Task goal: Retype every entry in its entirety, without alteration.

------------------------------

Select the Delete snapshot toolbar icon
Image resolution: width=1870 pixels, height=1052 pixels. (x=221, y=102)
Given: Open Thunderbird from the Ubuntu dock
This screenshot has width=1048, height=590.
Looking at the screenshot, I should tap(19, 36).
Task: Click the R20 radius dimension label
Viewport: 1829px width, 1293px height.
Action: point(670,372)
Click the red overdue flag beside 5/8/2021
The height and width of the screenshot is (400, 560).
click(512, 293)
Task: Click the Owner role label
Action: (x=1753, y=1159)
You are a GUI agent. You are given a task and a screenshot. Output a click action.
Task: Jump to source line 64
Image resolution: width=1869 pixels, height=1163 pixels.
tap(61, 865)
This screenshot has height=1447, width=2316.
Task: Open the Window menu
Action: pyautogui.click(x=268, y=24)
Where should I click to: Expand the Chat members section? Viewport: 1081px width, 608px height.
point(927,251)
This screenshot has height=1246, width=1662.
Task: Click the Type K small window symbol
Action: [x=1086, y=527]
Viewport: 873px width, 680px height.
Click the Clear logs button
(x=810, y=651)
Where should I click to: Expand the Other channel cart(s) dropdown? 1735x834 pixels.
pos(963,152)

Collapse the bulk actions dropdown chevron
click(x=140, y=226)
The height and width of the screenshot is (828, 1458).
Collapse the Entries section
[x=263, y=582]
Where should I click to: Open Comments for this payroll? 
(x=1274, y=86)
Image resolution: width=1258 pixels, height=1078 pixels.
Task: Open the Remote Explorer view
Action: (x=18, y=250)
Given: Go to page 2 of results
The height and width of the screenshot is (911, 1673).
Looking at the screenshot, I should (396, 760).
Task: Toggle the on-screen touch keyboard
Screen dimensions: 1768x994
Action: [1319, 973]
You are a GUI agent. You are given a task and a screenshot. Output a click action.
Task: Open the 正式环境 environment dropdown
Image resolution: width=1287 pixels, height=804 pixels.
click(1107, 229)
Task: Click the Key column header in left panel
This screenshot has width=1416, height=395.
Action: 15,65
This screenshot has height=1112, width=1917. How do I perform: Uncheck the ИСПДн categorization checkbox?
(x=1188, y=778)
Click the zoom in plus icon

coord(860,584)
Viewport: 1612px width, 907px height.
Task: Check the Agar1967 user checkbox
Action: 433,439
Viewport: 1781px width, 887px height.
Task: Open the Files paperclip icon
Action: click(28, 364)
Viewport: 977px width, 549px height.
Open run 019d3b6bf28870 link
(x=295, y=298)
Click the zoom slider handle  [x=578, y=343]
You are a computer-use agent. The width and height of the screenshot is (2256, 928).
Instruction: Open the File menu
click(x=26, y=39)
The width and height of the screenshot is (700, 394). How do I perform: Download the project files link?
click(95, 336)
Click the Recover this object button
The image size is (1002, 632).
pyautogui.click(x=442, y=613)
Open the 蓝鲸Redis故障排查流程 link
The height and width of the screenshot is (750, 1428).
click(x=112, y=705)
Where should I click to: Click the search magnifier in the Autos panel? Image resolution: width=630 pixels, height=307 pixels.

------------------------------

Exercise answer:
Select the Delete snapshot toolbar icon
Image resolution: width=1870 pixels, height=1052 pixels. (x=221, y=102)
Given: Open Thunderbird from the Ubuntu dock
This screenshot has width=1048, height=590.
Looking at the screenshot, I should tap(19, 36).
Task: Click the R20 radius dimension label
Viewport: 1829px width, 1293px height.
Action: point(670,372)
Click the red overdue flag beside 5/8/2021
The height and width of the screenshot is (400, 560).
click(512, 293)
Task: Click the Owner role label
Action: (x=1753, y=1159)
You are a GUI agent. You are given a task and a screenshot. Output a click action.
Task: Jump to source line 64
Image resolution: width=1869 pixels, height=1163 pixels.
tap(61, 865)
This screenshot has height=1447, width=2316.
Task: Open the Window menu
Action: pyautogui.click(x=268, y=24)
Where should I click to: Expand the Chat members section? Viewport: 1081px width, 608px height.
point(927,251)
This screenshot has height=1246, width=1662.
Task: Click the Type K small window symbol
Action: [x=1086, y=527]
Viewport: 873px width, 680px height.
Click the Clear logs button
(x=810, y=651)
Where should I click to: Expand the Other channel cart(s) dropdown? 1735x834 pixels.
pos(963,152)

Collapse the bulk actions dropdown chevron
click(x=140, y=226)
The height and width of the screenshot is (828, 1458).
Collapse the Entries section
[x=263, y=582]
Where should I click to: Open Comments for this payroll? 
(x=1274, y=86)
Image resolution: width=1258 pixels, height=1078 pixels.
Task: Open the Remote Explorer view
Action: (x=18, y=250)
Given: Go to page 2 of results
The height and width of the screenshot is (911, 1673).
Looking at the screenshot, I should (396, 760).
Task: Toggle the on-screen touch keyboard
Screen dimensions: 1768x994
Action: [1319, 973]
You are a GUI agent. You are given a task and a screenshot. Output a click action.
Task: Open the 正式环境 environment dropdown
Image resolution: width=1287 pixels, height=804 pixels.
click(1107, 229)
Task: Click the Key column header in left panel
This screenshot has width=1416, height=395.
Action: 15,65
This screenshot has height=1112, width=1917. How do I perform: Uncheck the ИСПДн categorization checkbox?
(x=1188, y=778)
Click the zoom in plus icon

coord(860,584)
Viewport: 1612px width, 907px height.
Task: Check the Agar1967 user checkbox
Action: 433,439
Viewport: 1781px width, 887px height.
Task: Open the Files paperclip icon
Action: click(28, 364)
Viewport: 977px width, 549px height.
Open run 019d3b6bf28870 link
(x=295, y=298)
Click the zoom slider handle  [x=578, y=343]
You are a computer-use agent. The width and height of the screenshot is (2256, 928).
Instruction: Open the File menu
click(x=26, y=39)
The width and height of the screenshot is (700, 394). How do I perform: Download the project files link?
click(95, 336)
Click the Recover this object button
The image size is (1002, 632).
pyautogui.click(x=442, y=613)
Open the 蓝鲸Redis故障排查流程 link
The height and width of the screenshot is (750, 1428).
click(x=112, y=705)
Where should I click to: Click the search magnifier in the Autos panel? Image resolution: width=630 pixels, height=307 pixels.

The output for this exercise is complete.